The megalithic culture in Sumba originated about 4,500 years ago. This tradition is still alive today, and not just for supporters of the Marapu faith. The megalithic tombs are rectangular and similar to altars or tables, closed or open, with 4 feet. The material is limestone or concrete. Even today many have a weight of many tons. The blocks are decorated with scenes from the life of the deceased and his life after death according to the Marapu faith. In order to carry these stones to the right place, you need the Tarik Batu = stone-pulling ceremony.

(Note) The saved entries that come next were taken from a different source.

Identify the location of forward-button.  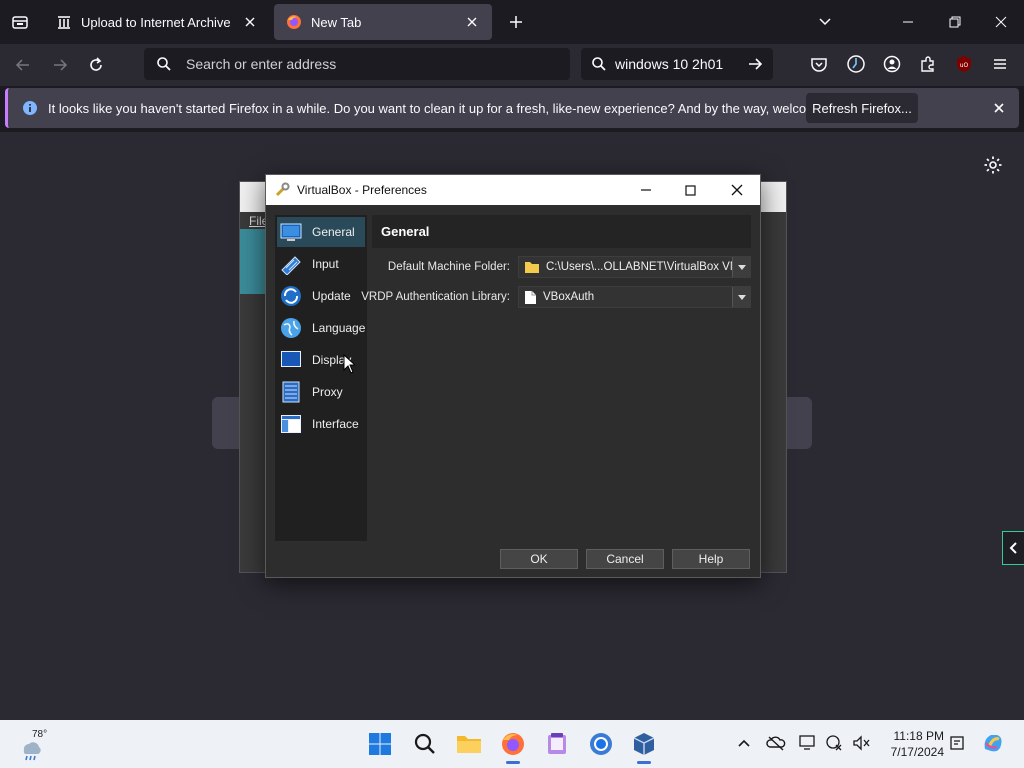
(60, 65).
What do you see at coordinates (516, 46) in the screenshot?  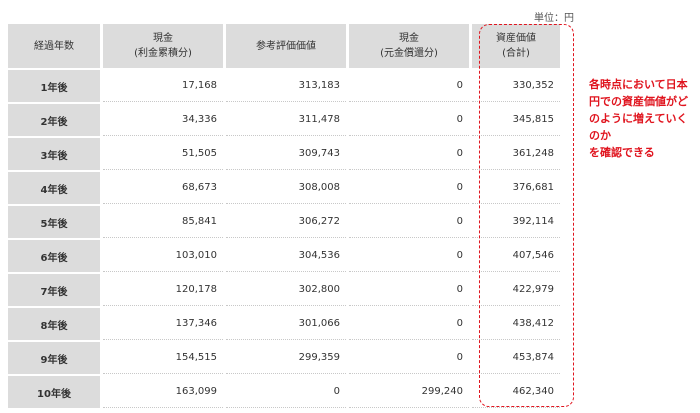 I see `header-total-asset-value: 資産価値 (合計)` at bounding box center [516, 46].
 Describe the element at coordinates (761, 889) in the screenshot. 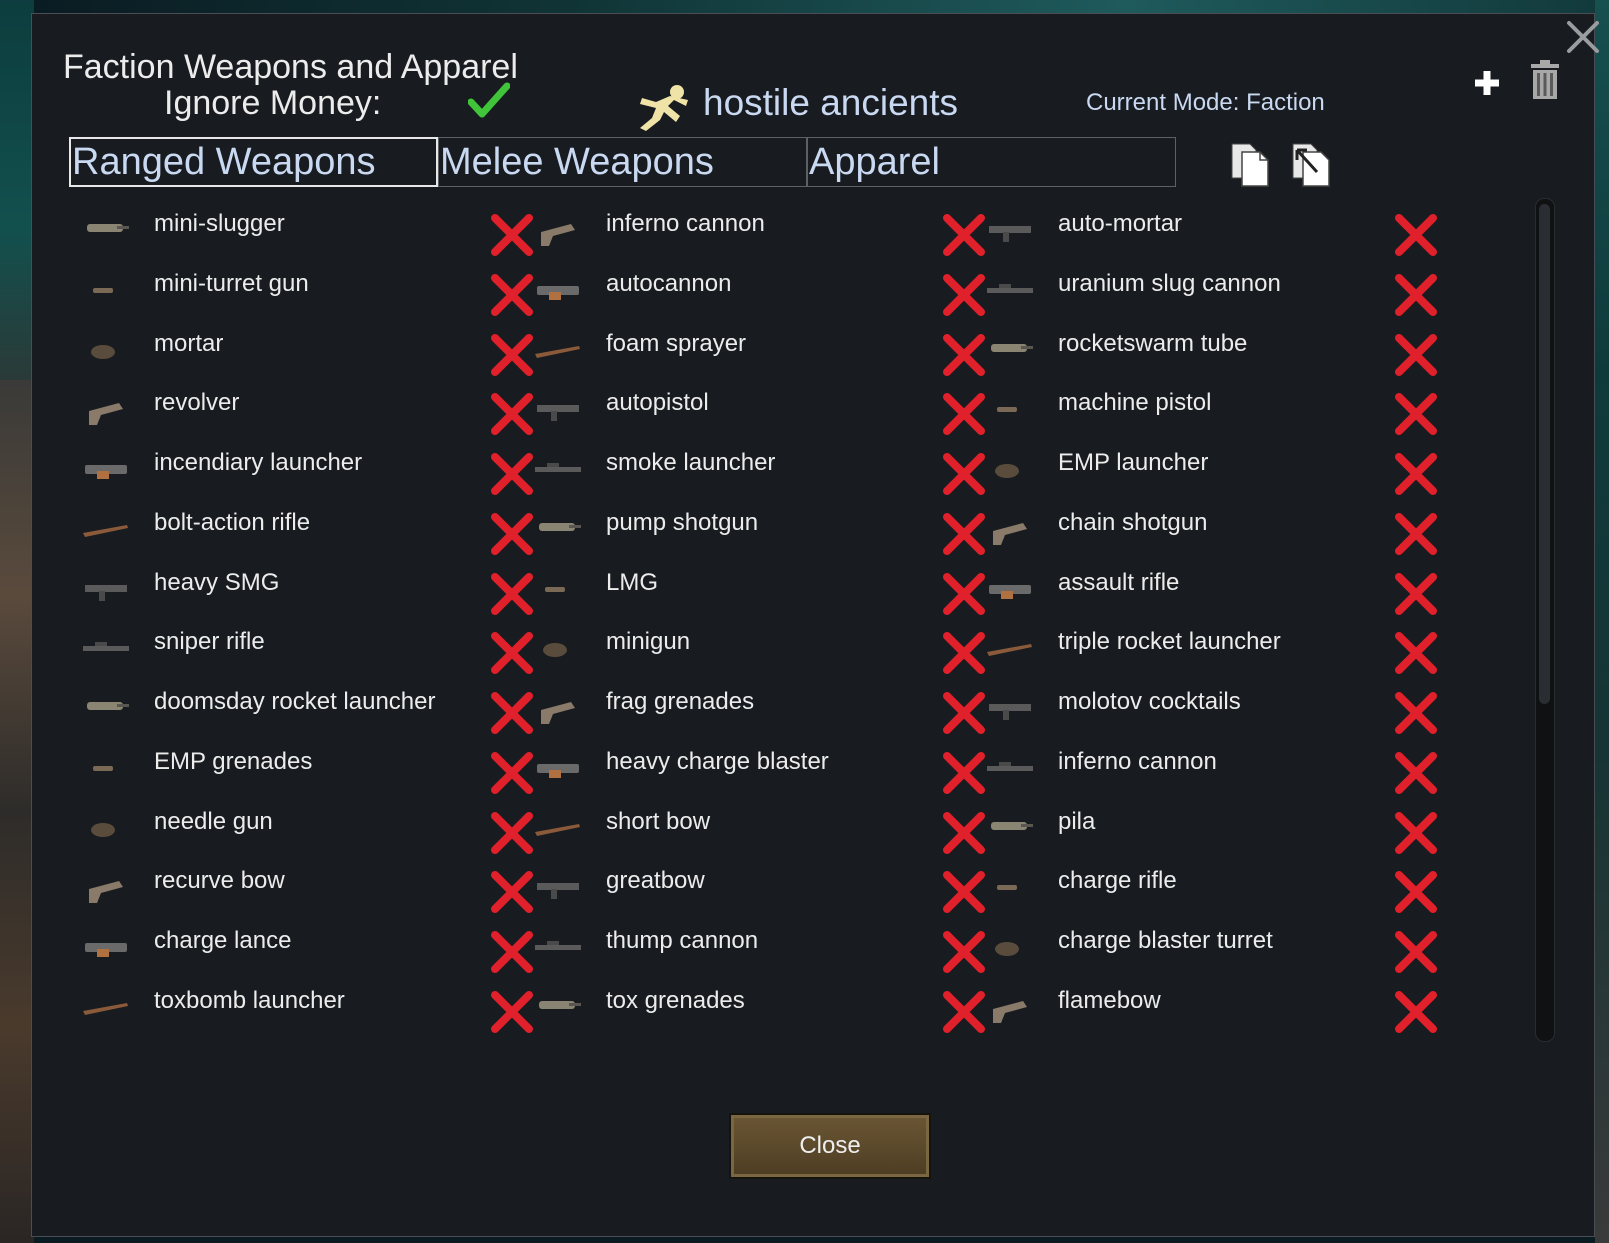

I see `list-item: greatbow` at that location.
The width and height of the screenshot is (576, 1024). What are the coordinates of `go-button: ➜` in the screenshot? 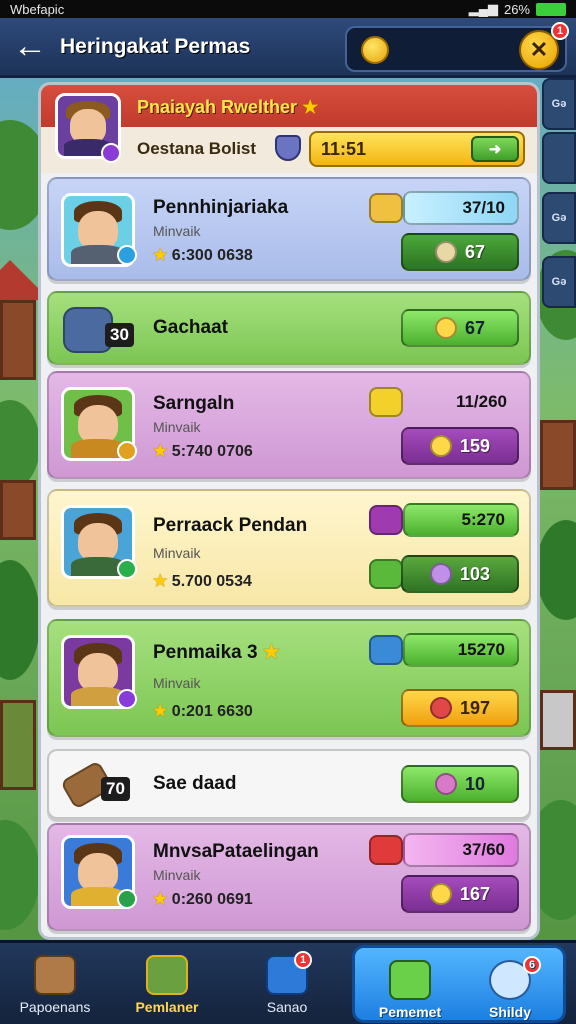 It's located at (495, 149).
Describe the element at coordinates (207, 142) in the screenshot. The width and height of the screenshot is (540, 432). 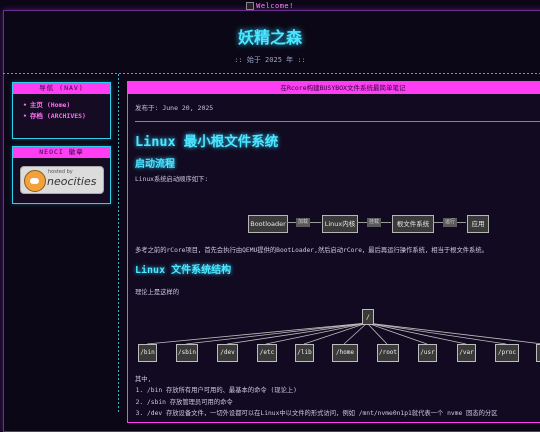
I see `article-title: Linux 最小根文件系统` at that location.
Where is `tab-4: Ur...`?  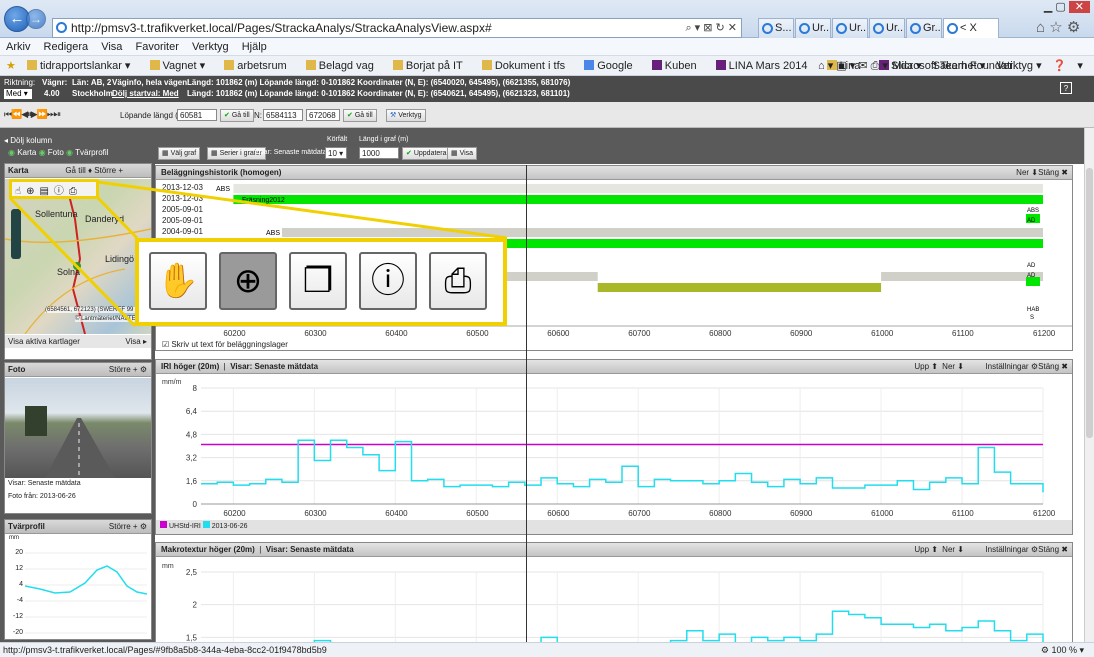 tab-4: Ur... is located at coordinates (887, 28).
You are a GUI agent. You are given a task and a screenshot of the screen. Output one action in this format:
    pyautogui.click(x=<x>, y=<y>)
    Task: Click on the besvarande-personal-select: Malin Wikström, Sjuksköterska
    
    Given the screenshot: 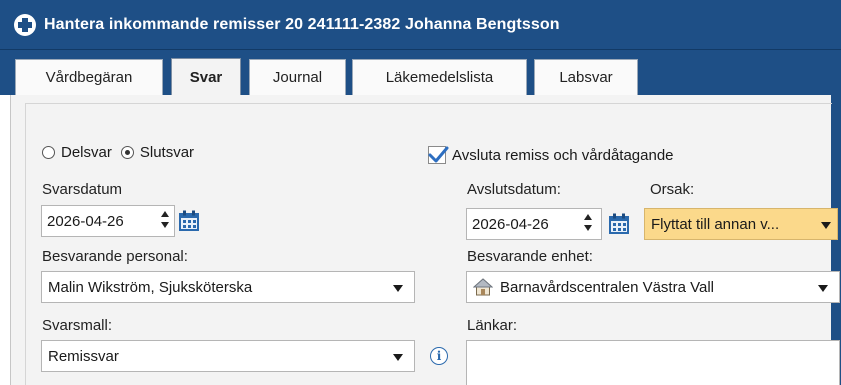 What is the action you would take?
    pyautogui.click(x=228, y=287)
    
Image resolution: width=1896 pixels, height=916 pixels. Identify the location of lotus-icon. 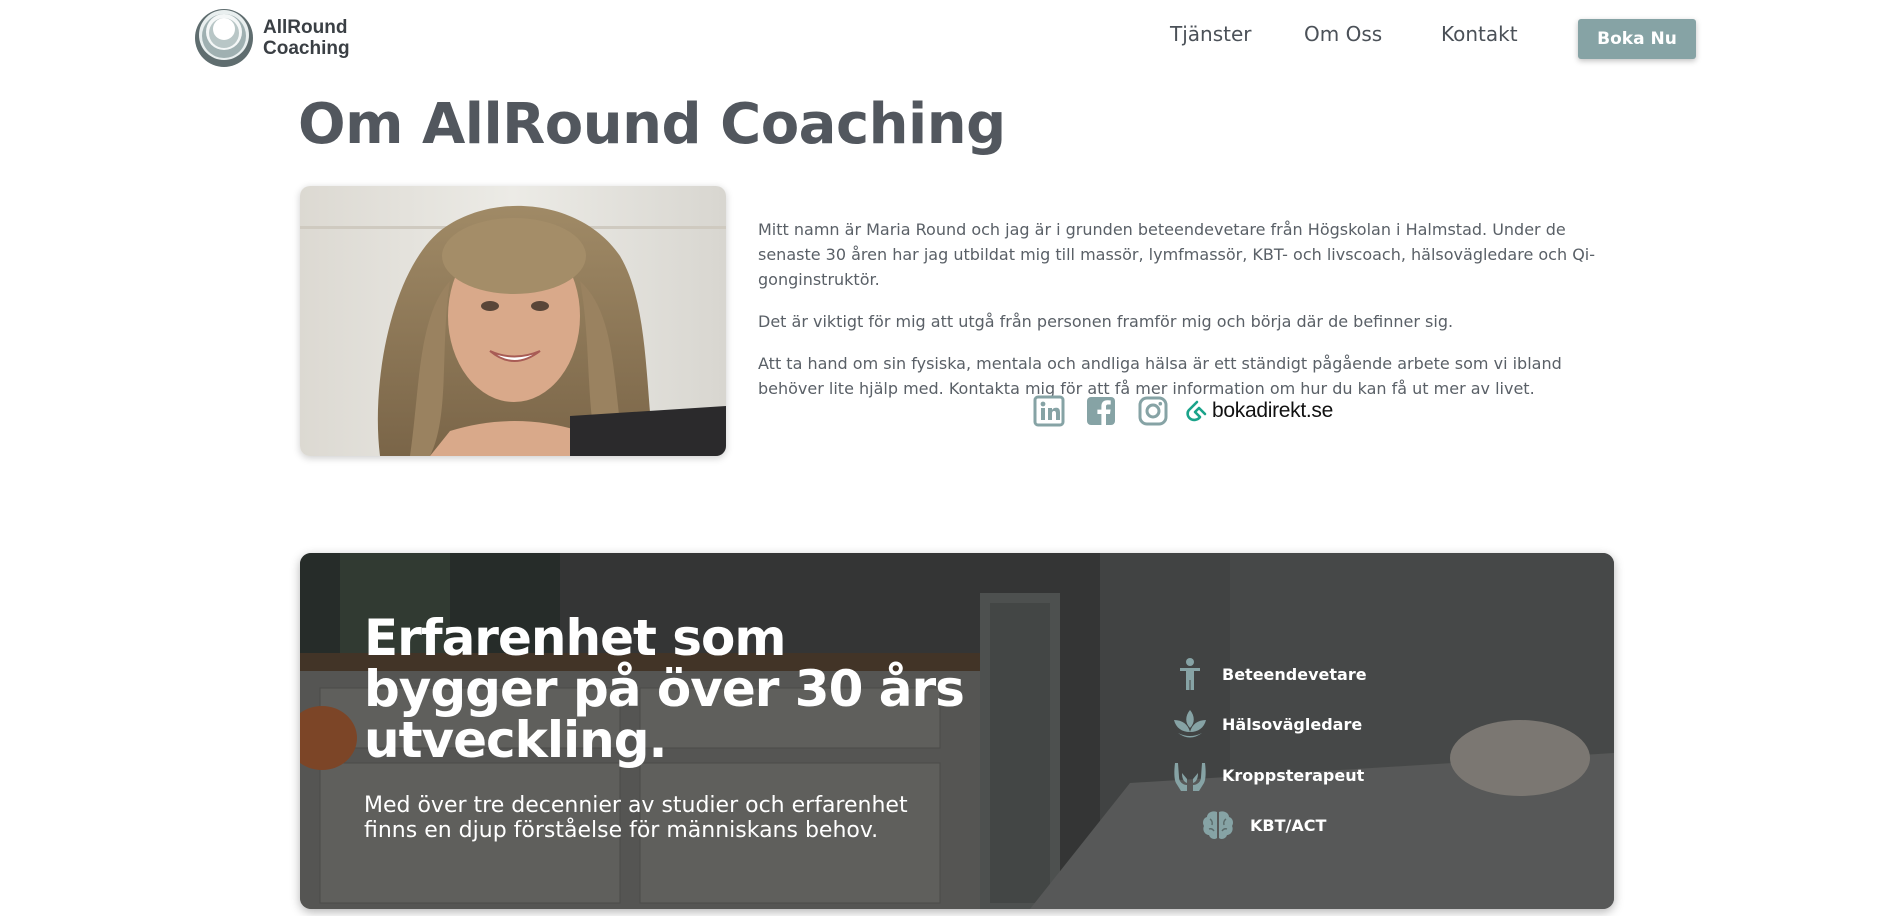
(1190, 724).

Before the stone-pulling ceremony, there are a number of rituals like "watu pogo", to grant planning permission to fetch the stone from a quarry or rock. Another ritual called "watu Tingi" serves to ensure success of the stone-pulling. Such a stone is then pulled with lianas over banana trunks over long distances until it has finally reached its final position and is then raised. Stone pulling is hard work for many people and sometimes takes many days.
The pulling of stones is accompanied with rhythmical, encouraging songs. The men are responsible for pulling, women for catering. A corresponding number of water buffaloes, cows and pigs is necessary for offering. In such ceremonies one can today use trucks for transport, if the distance to the grave site is too far, or a nylon rope, if the lianas are too weak. But the main thing is that all the participants have fun.
Following this ceremony, the grave stones are decorated, depending on the material, with carvings, sculptures or kitschy bathroom tiles.